INPUT
#iptables --line-numbers -vnL INPUT
Chain INPUT (policy ACCEPT 0 packets, 0 bytes)
num pkts bytes target prot opt in out source destination
1 360K 56M neutron-openvswi-INPUT all -- * * 0.0.0.0/0 0.0.0.0/0
2 10583 2146K ACCEPT tcp -- * * 192.168.122.100 0.0.0.0/0 multiport dports 5666 /* 001 nagios-nrpe incoming 192.168.122.100 */
3 846 50966 ACCEPT tcp -- * * 192.168.122.100 0.0.0.0/0 multiport dports 5900:5999 /* 001 nova compute incoming 192.168.122.100 */
4 1033K 894M ACCEPT all -- * * 0.0.0.0/0 0.0.0.0/0 state RELATED,ESTABLISHED
5 760 63840 ACCEPT icmp -- * * 0.0.0.0/0 0.0.0.0/0
6 1 60 ACCEPT all -- lo * 0.0.0.0/0 0.0.0.0/0
7 977 58620 ACCEPT tcp -- * * 0.0.0.0/0 0.0.0.0/0 state NEW tcp dpt:22
8 3899 1194K REJECT all -- * * 0.0.0.0/0 0.0.0.0/0 reject-with icmp-host-prohibited
可以看到,跟安全组相关的规则被重定向到neutron-openvswi-INPUT。
查看其规则,只有一条。
#iptables --line-numbers -vnL neutron-openvswi-INPUT
Chain neutron-openvswi-INPUT (1 references)

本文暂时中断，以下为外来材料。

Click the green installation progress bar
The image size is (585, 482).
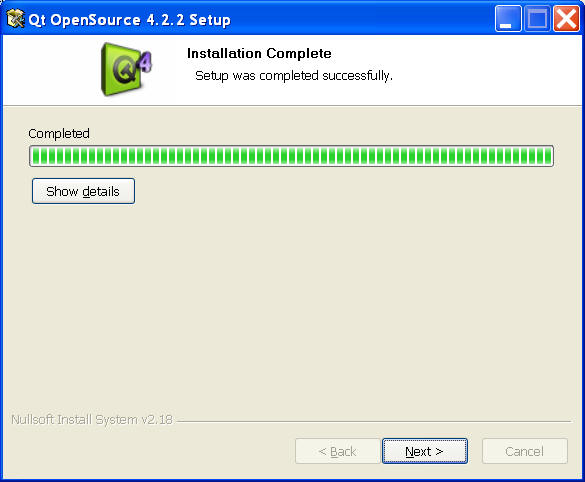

num pkts bytes target prot opt in out source destination
1 0 0 neutron-openvswi-o583c7038-d all -- * * 0.0.0.0/0 0.0.0.0/0 PHYSDEV match --physdev-in tap583c7038-d3 --physdev-is-bridged
重定向到neutron-openvswi-o583c7038-d。
#iptables --line-numbers -vnL neutron-openvswi-o583c7038-d
Chain neutron-openvswi-o583c7038-d (2 references)
num pkts bytes target prot opt in out source destination
1 3894 1199K RETURN udp -- * * 0.0.0.0/0 0.0.0.0/0 udp spt:68 dpt:67
2 4282 1536K neutron-openvswi-s583c7038-d all -- * * 0.0.0.0/0 0.0.0.0/0
3 0 0 DROP udp -- * * 0.0.0.0/0 0.0.0.0/0 udp spt:67 dpt:68
4 0 0 DROP all -- * * 0.0.0.0/0 0.0.0.0/0 state INVALID
5 3971 1510K RETURN all -- * * 0.0.0.0/0 0.0.0.0/0 state RELATED,ESTABLISHED
6 311 25752 RETURN all -- * * 0.0.0.0/0 0.0.0.0/0
7 0 0 neutron-openvswi-sg-fallback all -- * * 0.0.0.0/0 0.0.0.0/0
如果是vm发出的dhcp请求,直接通过,否则转到neutron-openvswi-s583c7038-d。
#iptables --line-numbers -vnL neutron-openvswi-s583c7038-d
Chain neutron-openvswi-s583c7038-d (1 references)
num pkts bytes target prot opt in out source destination
1 4284 1537K RETURN all -- * * 192.168.0.2 0.0.0.0/0 MAC FA:16:3E:9C:DC:3A
2 0 0 DROP all -- * * 0.0.0.0/0 0.0.0.0/0
这条chain主要检查从vm发出来的网包,是否是openstack所分配的IP和MAC,如果不匹配,则禁止通过。这将防止利用vm上进行一些伪装地址的攻击。